ACTION ITEM:
Copy each of the records exactly; leave nothing out.

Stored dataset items
*****

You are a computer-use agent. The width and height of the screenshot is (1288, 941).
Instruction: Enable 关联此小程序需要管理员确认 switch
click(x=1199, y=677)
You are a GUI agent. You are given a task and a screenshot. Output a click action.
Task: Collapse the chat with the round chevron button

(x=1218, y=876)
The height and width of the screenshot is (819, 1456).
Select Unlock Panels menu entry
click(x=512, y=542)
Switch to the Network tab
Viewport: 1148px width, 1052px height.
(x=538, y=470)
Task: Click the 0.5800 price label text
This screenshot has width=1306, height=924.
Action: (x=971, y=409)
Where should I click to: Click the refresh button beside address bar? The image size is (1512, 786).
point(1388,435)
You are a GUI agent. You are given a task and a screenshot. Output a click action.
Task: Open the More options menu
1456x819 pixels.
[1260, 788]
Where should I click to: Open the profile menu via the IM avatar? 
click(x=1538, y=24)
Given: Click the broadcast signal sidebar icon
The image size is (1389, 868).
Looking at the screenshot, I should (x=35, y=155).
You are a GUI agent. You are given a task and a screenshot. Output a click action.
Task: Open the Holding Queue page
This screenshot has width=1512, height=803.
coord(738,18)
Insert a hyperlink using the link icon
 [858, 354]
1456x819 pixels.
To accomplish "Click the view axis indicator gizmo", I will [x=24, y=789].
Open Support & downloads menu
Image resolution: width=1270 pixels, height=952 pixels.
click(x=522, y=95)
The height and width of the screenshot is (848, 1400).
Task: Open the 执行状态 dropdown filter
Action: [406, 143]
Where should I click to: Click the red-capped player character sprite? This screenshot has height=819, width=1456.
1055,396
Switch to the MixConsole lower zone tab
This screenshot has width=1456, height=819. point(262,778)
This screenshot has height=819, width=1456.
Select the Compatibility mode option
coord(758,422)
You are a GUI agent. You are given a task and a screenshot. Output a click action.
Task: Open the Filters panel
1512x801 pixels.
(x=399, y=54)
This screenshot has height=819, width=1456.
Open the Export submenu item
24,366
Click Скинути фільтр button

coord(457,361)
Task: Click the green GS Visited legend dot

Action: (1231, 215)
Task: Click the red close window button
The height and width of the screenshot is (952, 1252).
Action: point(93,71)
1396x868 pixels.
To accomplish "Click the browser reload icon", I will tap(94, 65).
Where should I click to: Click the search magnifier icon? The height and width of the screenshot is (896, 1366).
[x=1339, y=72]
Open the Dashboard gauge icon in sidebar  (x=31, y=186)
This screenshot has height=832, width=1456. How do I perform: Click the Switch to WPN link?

*****

RESPONSE:
You are a computer-use agent. The width and height of the screenshot is (1288, 941).
Instruction: Enable 关联此小程序需要管理员确认 switch
click(x=1199, y=677)
You are a GUI agent. You are given a task and a screenshot. Output a click action.
Task: Collapse the chat with the round chevron button

(x=1218, y=876)
The height and width of the screenshot is (819, 1456).
Select Unlock Panels menu entry
click(x=512, y=542)
Switch to the Network tab
Viewport: 1148px width, 1052px height.
(x=538, y=470)
Task: Click the 0.5800 price label text
This screenshot has width=1306, height=924.
Action: (x=971, y=409)
Where should I click to: Click the refresh button beside address bar? The image size is (1512, 786).
point(1388,435)
You are a GUI agent. You are given a task and a screenshot. Output a click action.
Task: Open the More options menu
1456x819 pixels.
[1260, 788]
Where should I click to: Open the profile menu via the IM avatar? 
click(x=1538, y=24)
Given: Click the broadcast signal sidebar icon
The image size is (1389, 868).
Looking at the screenshot, I should (x=35, y=155).
You are a GUI agent. You are given a task and a screenshot. Output a click action.
Task: Open the Holding Queue page
This screenshot has width=1512, height=803.
coord(738,18)
Insert a hyperlink using the link icon
 [858, 354]
1456x819 pixels.
To accomplish "Click the view axis indicator gizmo", I will [x=24, y=789].
Open Support & downloads menu
Image resolution: width=1270 pixels, height=952 pixels.
click(x=522, y=95)
The height and width of the screenshot is (848, 1400).
Task: Open the 执行状态 dropdown filter
Action: [406, 143]
Where should I click to: Click the red-capped player character sprite? This screenshot has height=819, width=1456.
1055,396
Switch to the MixConsole lower zone tab
This screenshot has width=1456, height=819. point(262,778)
This screenshot has height=819, width=1456.
Select the Compatibility mode option
coord(758,422)
You are a GUI agent. You are given a task and a screenshot. Output a click action.
Task: Open the Filters panel
1512x801 pixels.
(x=399, y=54)
This screenshot has height=819, width=1456.
Open the Export submenu item
24,366
Click Скинути фільтр button

coord(457,361)
Task: Click the green GS Visited legend dot

Action: (1231, 215)
Task: Click the red close window button
The height and width of the screenshot is (952, 1252).
Action: point(93,71)
1396x868 pixels.
To accomplish "Click the browser reload icon", I will tap(94, 65).
Where should I click to: Click the search magnifier icon? The height and width of the screenshot is (896, 1366).
[x=1339, y=72]
Open the Dashboard gauge icon in sidebar  (x=31, y=186)
This screenshot has height=832, width=1456. How do I perform: Click the Switch to WPN link?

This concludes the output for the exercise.